Records for this task section start

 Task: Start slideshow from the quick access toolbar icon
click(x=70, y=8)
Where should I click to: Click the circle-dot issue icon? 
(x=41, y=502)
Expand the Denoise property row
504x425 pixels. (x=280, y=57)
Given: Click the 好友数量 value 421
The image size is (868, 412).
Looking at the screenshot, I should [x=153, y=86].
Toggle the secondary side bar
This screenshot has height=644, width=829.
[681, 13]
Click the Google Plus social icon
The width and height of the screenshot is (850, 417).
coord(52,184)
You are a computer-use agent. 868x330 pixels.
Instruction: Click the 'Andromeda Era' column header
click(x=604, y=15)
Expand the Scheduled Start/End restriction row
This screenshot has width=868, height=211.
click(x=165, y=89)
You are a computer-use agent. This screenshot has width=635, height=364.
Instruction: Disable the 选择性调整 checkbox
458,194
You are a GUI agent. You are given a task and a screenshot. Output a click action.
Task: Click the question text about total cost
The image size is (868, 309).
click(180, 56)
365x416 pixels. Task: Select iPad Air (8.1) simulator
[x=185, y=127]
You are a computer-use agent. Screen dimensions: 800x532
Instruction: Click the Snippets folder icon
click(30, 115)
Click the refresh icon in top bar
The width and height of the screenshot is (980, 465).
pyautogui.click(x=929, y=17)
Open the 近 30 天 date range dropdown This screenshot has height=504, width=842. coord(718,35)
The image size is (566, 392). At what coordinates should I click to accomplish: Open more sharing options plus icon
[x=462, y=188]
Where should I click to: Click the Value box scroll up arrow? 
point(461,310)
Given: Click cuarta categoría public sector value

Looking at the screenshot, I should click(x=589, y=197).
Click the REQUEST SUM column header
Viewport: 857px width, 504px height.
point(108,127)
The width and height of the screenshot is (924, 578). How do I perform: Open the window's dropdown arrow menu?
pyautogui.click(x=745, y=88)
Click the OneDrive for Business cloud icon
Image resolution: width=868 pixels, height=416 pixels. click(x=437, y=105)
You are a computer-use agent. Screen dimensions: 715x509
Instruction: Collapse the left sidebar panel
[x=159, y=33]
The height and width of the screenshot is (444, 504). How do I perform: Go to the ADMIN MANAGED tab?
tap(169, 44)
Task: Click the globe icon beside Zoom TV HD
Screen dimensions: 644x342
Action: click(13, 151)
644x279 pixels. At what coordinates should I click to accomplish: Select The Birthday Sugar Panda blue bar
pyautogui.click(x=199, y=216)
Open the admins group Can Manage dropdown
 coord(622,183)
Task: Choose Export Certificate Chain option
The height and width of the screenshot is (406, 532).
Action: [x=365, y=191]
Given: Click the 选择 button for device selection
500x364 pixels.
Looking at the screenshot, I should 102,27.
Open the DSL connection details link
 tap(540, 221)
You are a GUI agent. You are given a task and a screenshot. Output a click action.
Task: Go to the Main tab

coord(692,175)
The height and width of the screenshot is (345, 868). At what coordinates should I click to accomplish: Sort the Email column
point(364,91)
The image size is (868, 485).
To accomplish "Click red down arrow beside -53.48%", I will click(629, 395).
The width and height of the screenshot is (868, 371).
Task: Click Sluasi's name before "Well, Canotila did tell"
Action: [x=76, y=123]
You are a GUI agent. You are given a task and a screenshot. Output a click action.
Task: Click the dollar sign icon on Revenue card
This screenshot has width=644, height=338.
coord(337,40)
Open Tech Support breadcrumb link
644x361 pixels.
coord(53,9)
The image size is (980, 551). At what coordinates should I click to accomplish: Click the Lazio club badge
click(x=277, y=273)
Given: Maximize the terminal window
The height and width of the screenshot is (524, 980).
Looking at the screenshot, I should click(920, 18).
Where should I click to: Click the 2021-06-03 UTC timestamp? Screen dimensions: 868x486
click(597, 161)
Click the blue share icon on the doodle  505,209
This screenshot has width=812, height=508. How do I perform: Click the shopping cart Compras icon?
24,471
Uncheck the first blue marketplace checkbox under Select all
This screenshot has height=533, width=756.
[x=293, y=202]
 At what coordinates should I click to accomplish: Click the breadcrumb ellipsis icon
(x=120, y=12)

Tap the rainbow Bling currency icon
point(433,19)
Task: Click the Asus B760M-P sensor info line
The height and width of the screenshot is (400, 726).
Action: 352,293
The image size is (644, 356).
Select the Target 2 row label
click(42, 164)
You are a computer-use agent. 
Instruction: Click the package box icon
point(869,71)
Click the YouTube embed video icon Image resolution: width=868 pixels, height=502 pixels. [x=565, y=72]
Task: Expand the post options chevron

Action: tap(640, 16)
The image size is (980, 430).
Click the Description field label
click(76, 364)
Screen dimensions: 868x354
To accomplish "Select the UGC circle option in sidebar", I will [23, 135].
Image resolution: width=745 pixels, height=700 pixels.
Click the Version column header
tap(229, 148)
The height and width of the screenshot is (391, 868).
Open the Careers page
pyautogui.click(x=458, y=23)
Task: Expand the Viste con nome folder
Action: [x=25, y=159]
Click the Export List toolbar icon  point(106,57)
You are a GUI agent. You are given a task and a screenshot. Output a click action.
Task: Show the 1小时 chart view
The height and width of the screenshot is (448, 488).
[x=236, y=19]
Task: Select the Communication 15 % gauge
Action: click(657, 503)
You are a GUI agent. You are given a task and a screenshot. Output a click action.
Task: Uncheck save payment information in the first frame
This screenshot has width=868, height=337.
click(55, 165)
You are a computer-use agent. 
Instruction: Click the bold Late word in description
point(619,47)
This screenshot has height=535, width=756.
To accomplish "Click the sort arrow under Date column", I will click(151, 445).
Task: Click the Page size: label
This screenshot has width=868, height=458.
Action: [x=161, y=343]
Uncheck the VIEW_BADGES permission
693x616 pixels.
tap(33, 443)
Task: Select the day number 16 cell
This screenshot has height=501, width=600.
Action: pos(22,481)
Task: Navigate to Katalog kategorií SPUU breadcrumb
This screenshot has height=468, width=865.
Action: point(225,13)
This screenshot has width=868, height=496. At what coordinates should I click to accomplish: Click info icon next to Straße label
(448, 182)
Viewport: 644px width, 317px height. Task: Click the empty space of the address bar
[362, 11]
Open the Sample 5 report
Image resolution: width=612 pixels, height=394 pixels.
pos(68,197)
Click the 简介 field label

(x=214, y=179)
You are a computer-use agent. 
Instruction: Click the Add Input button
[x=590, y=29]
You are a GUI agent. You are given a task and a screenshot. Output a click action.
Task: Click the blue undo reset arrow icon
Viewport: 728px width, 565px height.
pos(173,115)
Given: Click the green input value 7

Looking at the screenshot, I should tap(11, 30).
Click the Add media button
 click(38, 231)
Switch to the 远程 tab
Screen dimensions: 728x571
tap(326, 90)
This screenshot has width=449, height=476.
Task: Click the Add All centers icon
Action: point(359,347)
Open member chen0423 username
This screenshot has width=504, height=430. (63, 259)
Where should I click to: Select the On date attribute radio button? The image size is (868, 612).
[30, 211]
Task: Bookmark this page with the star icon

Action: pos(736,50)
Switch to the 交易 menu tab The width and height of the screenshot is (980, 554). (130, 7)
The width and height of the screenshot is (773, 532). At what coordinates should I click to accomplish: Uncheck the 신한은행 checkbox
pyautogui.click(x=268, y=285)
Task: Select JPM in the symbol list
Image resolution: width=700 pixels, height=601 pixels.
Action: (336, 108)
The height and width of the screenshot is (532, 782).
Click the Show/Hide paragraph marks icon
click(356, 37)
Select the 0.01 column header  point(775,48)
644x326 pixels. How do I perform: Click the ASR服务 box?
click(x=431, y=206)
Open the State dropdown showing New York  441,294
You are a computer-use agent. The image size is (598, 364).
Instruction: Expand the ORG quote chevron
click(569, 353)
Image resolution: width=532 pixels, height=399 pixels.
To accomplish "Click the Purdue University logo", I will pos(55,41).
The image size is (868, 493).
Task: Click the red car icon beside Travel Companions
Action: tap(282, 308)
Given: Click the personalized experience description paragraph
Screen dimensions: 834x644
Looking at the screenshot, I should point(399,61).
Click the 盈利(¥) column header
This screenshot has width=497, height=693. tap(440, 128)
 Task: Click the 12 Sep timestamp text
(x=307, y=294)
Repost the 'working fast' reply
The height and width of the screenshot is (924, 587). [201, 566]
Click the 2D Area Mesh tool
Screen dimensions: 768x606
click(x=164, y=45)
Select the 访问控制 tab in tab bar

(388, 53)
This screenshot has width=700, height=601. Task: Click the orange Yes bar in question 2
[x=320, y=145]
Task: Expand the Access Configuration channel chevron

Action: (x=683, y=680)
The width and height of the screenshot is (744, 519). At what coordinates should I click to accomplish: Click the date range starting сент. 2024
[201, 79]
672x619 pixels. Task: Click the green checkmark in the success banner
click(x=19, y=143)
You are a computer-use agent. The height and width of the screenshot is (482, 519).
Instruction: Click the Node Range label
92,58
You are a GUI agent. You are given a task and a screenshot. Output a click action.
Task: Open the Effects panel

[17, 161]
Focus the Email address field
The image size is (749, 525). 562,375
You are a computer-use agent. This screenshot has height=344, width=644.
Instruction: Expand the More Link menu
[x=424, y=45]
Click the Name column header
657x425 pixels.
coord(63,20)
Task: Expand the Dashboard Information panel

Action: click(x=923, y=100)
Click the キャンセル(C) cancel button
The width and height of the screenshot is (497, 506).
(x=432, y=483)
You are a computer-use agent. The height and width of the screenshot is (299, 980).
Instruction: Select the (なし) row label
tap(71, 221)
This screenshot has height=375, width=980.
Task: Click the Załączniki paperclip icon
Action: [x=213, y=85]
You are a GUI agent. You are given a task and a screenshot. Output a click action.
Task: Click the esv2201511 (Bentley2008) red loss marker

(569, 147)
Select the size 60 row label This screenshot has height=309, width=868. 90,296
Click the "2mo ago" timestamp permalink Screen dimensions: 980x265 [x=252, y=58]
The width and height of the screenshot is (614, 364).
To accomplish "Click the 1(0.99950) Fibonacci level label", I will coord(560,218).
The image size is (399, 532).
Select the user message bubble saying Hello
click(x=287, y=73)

Records for this task section end

• _Aim of the task_: Restate word for word the lines above, beginning at the first one and ending at the line that carries "Task: Click the globe icon beside Zoom TV HD".

• _Result_:
 Task: Start slideshow from the quick access toolbar icon
click(x=70, y=8)
Where should I click to: Click the circle-dot issue icon? 
(x=41, y=502)
Expand the Denoise property row
504x425 pixels. (x=280, y=57)
Given: Click the 好友数量 value 421
The image size is (868, 412).
Looking at the screenshot, I should [x=153, y=86].
Toggle the secondary side bar
This screenshot has height=644, width=829.
[681, 13]
Click the Google Plus social icon
The width and height of the screenshot is (850, 417).
coord(52,184)
You are a computer-use agent. 868x330 pixels.
Instruction: Click the 'Andromeda Era' column header
click(x=604, y=15)
Expand the Scheduled Start/End restriction row
This screenshot has width=868, height=211.
click(x=165, y=89)
You are a computer-use agent. This screenshot has width=635, height=364.
Instruction: Disable the 选择性调整 checkbox
458,194
You are a GUI agent. You are given a task and a screenshot. Output a click action.
Task: Click the question text about total cost
The image size is (868, 309).
click(180, 56)
365x416 pixels. Task: Select iPad Air (8.1) simulator
[x=185, y=127]
You are a computer-use agent. Screen dimensions: 800x532
Instruction: Click the Snippets folder icon
click(30, 115)
Click the refresh icon in top bar
The width and height of the screenshot is (980, 465).
pyautogui.click(x=929, y=17)
Open the 近 30 天 date range dropdown This screenshot has height=504, width=842. coord(718,35)
The image size is (566, 392). At what coordinates should I click to accomplish: Open more sharing options plus icon
[x=462, y=188]
Where should I click to: Click the Value box scroll up arrow? 
point(461,310)
Given: Click cuarta categoría public sector value

Looking at the screenshot, I should click(x=589, y=197).
Click the REQUEST SUM column header
Viewport: 857px width, 504px height.
point(108,127)
The width and height of the screenshot is (924, 578). How do I perform: Open the window's dropdown arrow menu?
pyautogui.click(x=745, y=88)
Click the OneDrive for Business cloud icon
Image resolution: width=868 pixels, height=416 pixels. click(x=437, y=105)
You are a computer-use agent. Screen dimensions: 715x509
Instruction: Collapse the left sidebar panel
[x=159, y=33]
The height and width of the screenshot is (444, 504). How do I perform: Go to the ADMIN MANAGED tab?
tap(169, 44)
Task: Click the globe icon beside Zoom TV HD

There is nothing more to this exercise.